Vizcarra wines are exciting and affordable Date: 4/1/2016 Juan Carlos Vizcarra Region- Ribera del Duero, Spain Grape- Tinto Fino, the local name for Tempranillo Land- 64 acres Wine to Try- J-C Vizcarra 2012 ($29.99 at Table & Vine)
Many years ago when I traveled to Spain with Patrick Mata and Alberto Orte, to visit many of the wineries that Olé Imports represents, the most exciting winemaker we encountered was Juan-Carlos Vizcarra, I the town of Mambrilla de Castrejon I the Ribera del Duero region. I called his J-C Vizcarra 2004 the most exciting wine I tasted in 2006. I have since returned to Vizcarra a few times, and each time have dug a little deeper to learn more about Juan-Carlos and his winery.
Rioja and Sherry were the original wines that put Spain on the International wine map, but over the past 20 years or so Ribera del Duero has emerged as another great source for Spanish reds. Located about 115 miles north of Madrid it is at a higher elevation than most grape growing regions in Spain, and as a result is Spain’s coolest climate that produces red wine. The resulting wines have power from their limestone soil and gravel subsoil. Taming the power is something that good winemakers do by producing excellent fruit and then not messing it up when they get the juice into the winery.
Juan Carlos Vizcarra took over his family’s grape-growing and winemaking operation in 1991, before then the family had only sold their grapes to other wineries and made wines for drinking themselves, but Juan-Carlos wanted to take the winery beyond his ancestor’s dreams. He set his sights on improving quality first, knowing full well that high quality would lead to greater commercial opportunities. He was making the wines in a garage and in spite of the considerable physical labor involved he was doing all of the necessary lifting to allow the wines to be made by gravity, never being pumped with CO2 from tank to tank or barrel to tank, which can give the wines a hard edge and often stifles the purity. As he worked his vineyards and improved the wines he did begin to have more commercial success and in 2004 began construction on a new winery, built into a hillside so the gravity flow process could be easily accommodated. The winery was finished just in time for harvest 2007.
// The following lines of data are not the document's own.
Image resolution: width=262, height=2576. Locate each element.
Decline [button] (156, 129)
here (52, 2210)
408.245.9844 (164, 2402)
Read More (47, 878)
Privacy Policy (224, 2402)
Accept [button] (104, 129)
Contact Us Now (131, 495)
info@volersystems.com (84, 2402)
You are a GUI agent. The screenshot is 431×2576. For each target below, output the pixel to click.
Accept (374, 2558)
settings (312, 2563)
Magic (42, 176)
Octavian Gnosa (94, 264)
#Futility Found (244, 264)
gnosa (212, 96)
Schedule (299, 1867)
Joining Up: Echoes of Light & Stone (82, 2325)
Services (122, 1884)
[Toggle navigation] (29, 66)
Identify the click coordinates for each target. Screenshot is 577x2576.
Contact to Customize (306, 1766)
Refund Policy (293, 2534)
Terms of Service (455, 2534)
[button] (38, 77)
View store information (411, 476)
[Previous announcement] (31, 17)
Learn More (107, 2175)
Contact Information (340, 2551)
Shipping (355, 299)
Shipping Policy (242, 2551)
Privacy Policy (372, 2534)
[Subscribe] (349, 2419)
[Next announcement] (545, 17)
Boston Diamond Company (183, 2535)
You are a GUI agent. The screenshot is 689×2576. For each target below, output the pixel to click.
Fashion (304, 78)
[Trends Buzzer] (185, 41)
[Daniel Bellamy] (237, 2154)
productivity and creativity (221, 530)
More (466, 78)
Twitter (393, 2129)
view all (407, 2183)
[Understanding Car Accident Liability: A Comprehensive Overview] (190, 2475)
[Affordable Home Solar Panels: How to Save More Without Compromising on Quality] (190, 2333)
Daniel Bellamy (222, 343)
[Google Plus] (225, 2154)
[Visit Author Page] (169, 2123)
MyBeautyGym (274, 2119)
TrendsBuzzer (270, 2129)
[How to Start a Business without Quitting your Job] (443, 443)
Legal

In May 2008 I was part of the first group of clients to visit Juan-Carlos for a tour and tasting in his new facility, an occasion he marked by popping some Cava for a toast. What an exciting time for the Vizcarra family, farming their 64 acres to create wines that are being sought out by consumers Worldwide. That was the reward Juan-Carlos was looking for when he began this quest. This man is making less than 100,000 bottles of wine across six cuvees, and less than 2,000 cases of his wine will be sold in America.
As we sat and tasted the wines I was again struck by the quality of the J-C, this time the 2006. Most of the time when I taste Tempranillo from Ribera Del Duero I think “Bordeaux-like,” but Juan-Carlos has a great understanding of how to use oak, and as a result this wine is the most Burgundian styled Ribera Del Duero I can ever recall tasting. His goal is to make wines of grace and elegance, allowing what Mother Nature and his land give him to be the vehicle. This particular wine reminds me of many of the 2005 Bourgogne Rouge we sold, it has bright red and black cherry fruit and a plush overall texture, underneath there is a core of tannin and outstanding acidity making this wine easy to enjoy now, but it will be a joy for a decade or two to come.